--- Begin ---

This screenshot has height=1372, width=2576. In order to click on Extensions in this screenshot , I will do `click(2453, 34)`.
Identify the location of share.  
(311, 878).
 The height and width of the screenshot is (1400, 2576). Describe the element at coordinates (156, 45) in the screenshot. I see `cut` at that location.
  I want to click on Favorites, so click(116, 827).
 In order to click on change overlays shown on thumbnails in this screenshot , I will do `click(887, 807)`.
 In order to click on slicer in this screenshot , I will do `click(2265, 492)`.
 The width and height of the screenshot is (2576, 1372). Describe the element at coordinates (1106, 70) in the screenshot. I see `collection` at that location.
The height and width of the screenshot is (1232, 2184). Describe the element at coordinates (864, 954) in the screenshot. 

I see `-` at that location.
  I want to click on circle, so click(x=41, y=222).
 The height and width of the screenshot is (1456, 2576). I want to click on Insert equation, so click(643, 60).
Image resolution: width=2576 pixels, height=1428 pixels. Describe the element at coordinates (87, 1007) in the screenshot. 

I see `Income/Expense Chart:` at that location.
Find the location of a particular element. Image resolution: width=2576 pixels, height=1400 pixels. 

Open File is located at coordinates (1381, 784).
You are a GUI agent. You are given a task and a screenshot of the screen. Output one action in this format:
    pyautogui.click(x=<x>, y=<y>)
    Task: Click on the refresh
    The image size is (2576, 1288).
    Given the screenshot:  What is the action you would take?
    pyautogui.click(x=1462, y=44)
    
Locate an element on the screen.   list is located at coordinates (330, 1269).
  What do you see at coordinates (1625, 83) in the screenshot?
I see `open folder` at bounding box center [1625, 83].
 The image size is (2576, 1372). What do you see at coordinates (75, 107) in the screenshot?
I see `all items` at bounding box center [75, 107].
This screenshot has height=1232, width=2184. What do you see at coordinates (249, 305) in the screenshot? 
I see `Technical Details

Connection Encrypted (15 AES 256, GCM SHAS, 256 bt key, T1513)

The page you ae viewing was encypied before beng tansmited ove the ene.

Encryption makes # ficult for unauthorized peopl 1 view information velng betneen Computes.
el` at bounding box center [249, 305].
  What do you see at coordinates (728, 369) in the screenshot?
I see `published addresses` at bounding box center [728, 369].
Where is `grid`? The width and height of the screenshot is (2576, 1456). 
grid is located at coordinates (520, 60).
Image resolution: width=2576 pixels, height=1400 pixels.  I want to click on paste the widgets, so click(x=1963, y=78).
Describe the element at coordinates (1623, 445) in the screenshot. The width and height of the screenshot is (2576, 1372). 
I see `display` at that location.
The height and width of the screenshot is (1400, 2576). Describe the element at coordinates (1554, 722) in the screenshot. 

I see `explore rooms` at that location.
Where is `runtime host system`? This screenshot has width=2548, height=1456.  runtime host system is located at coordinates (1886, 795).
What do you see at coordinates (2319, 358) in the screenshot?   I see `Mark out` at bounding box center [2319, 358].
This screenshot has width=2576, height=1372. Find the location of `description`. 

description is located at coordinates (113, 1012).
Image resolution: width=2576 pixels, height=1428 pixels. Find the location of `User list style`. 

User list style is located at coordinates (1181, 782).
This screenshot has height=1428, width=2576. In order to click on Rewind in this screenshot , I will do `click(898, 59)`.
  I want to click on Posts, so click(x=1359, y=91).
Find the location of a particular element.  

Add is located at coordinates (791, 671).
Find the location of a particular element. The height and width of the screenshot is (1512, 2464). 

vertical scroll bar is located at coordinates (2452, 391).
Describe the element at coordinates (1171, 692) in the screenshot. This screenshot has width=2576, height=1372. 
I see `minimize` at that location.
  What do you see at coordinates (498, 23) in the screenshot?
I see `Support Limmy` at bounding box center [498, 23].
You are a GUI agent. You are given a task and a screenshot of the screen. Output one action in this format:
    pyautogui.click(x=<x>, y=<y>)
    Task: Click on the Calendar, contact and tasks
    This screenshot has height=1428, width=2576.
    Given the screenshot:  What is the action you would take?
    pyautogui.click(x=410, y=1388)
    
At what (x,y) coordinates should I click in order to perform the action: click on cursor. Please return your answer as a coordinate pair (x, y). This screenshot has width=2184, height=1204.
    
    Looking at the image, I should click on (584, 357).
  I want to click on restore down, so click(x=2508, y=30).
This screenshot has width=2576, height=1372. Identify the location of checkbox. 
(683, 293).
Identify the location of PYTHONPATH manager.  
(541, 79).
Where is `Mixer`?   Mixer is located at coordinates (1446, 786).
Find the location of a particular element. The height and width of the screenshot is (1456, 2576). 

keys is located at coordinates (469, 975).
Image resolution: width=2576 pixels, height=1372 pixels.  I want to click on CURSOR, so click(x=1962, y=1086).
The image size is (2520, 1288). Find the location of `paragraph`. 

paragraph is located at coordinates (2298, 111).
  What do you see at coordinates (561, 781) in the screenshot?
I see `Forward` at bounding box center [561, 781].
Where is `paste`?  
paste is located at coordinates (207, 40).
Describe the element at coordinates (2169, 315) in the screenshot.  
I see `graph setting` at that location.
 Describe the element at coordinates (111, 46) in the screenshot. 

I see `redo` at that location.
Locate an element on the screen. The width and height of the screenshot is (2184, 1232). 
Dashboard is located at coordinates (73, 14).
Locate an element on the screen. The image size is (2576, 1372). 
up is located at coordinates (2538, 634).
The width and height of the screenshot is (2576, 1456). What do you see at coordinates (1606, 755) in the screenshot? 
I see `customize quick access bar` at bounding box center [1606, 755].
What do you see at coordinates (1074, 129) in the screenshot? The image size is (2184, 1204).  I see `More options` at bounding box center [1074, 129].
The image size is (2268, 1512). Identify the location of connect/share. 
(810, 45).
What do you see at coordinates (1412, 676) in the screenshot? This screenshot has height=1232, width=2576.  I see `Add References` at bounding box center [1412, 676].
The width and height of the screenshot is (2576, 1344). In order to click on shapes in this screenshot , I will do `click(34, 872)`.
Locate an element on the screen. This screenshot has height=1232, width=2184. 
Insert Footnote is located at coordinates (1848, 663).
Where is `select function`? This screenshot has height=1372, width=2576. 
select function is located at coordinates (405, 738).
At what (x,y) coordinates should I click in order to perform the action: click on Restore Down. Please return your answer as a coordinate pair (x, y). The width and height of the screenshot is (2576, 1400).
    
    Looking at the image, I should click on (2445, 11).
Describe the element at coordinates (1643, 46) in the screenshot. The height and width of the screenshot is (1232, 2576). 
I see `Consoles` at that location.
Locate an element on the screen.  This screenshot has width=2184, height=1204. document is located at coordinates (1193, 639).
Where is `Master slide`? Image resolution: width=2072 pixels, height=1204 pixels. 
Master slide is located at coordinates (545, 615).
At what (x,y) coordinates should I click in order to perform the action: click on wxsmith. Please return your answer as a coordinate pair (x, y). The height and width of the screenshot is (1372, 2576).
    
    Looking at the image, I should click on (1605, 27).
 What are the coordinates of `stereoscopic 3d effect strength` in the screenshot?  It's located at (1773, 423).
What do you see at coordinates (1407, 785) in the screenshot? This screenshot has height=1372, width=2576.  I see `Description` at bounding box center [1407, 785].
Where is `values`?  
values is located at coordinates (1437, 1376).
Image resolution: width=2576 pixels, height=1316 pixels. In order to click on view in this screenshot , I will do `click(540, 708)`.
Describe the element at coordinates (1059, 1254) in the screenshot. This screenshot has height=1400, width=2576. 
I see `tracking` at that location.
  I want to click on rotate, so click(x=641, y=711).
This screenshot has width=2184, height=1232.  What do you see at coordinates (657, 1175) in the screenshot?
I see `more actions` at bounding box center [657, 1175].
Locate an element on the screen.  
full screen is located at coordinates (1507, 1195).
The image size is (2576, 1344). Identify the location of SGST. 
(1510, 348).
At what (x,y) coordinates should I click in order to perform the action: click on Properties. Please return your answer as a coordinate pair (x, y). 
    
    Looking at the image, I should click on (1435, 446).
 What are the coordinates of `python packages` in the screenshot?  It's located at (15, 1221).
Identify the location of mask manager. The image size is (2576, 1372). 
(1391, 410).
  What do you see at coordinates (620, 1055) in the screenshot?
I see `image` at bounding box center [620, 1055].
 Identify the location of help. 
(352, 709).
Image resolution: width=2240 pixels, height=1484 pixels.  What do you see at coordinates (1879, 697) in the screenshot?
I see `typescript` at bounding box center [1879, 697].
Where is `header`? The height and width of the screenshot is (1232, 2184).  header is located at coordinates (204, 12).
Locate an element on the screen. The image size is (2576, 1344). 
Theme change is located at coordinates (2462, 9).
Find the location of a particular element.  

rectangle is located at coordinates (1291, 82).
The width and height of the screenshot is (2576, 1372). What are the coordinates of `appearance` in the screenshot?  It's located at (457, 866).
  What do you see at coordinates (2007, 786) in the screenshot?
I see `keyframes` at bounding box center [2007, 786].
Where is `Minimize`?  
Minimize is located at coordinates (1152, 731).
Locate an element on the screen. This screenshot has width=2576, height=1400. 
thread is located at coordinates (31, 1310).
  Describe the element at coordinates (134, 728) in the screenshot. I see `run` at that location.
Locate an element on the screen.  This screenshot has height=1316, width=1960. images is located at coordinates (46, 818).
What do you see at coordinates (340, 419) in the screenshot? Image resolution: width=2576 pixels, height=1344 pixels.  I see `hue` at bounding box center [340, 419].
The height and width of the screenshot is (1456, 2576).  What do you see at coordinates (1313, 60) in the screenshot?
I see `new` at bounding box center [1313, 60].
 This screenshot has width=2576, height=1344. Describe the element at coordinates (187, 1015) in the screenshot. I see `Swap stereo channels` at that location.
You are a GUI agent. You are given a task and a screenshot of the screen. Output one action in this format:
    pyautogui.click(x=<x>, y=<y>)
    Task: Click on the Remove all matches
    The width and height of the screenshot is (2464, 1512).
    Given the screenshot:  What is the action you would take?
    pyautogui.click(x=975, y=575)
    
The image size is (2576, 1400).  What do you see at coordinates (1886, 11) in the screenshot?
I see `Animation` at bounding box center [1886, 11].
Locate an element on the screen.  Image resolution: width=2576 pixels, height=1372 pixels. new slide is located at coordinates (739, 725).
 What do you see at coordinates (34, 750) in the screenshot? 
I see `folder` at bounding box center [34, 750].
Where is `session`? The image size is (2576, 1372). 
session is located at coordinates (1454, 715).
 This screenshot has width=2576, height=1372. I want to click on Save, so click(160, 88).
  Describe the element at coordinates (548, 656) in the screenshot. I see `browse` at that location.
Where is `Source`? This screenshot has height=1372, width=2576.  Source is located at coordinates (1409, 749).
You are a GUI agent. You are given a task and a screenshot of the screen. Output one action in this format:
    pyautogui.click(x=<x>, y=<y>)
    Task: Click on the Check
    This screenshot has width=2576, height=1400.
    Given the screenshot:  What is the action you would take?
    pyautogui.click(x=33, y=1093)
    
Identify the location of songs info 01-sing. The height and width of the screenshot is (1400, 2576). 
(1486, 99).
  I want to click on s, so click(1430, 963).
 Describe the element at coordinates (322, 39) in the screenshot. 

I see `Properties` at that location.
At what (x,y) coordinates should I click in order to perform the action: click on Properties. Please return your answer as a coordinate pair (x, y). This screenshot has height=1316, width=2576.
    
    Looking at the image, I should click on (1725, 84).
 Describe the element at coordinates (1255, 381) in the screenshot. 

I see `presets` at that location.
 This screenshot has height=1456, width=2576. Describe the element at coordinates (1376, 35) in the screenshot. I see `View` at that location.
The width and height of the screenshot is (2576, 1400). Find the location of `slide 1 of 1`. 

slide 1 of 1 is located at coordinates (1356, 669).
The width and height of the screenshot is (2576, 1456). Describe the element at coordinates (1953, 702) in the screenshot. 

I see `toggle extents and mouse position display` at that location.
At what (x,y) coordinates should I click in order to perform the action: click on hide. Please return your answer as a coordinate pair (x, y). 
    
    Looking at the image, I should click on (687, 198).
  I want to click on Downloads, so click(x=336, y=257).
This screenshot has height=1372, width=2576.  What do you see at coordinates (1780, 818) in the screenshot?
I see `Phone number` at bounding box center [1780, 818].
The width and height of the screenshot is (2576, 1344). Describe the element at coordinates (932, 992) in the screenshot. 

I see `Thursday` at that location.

--- End ---

→ Instructions for the task
Quote the entries above verbatim, from the line containing "coordinates (1886, 795)." through the line containing "vertical scroll bar", both lines included.

→ Exercise output
Where is `runtime host system`? This screenshot has width=2548, height=1456.  runtime host system is located at coordinates (1886, 795).
What do you see at coordinates (2319, 358) in the screenshot?   I see `Mark out` at bounding box center [2319, 358].
This screenshot has width=2576, height=1372. Find the location of `description`. 

description is located at coordinates (113, 1012).
Image resolution: width=2576 pixels, height=1428 pixels. Find the location of `User list style`. 

User list style is located at coordinates (1181, 782).
This screenshot has height=1428, width=2576. In order to click on Rewind in this screenshot , I will do `click(898, 59)`.
  I want to click on Posts, so click(x=1359, y=91).
Find the location of a particular element.  

Add is located at coordinates (791, 671).
Find the location of a particular element. The height and width of the screenshot is (1512, 2464). 

vertical scroll bar is located at coordinates (2452, 391).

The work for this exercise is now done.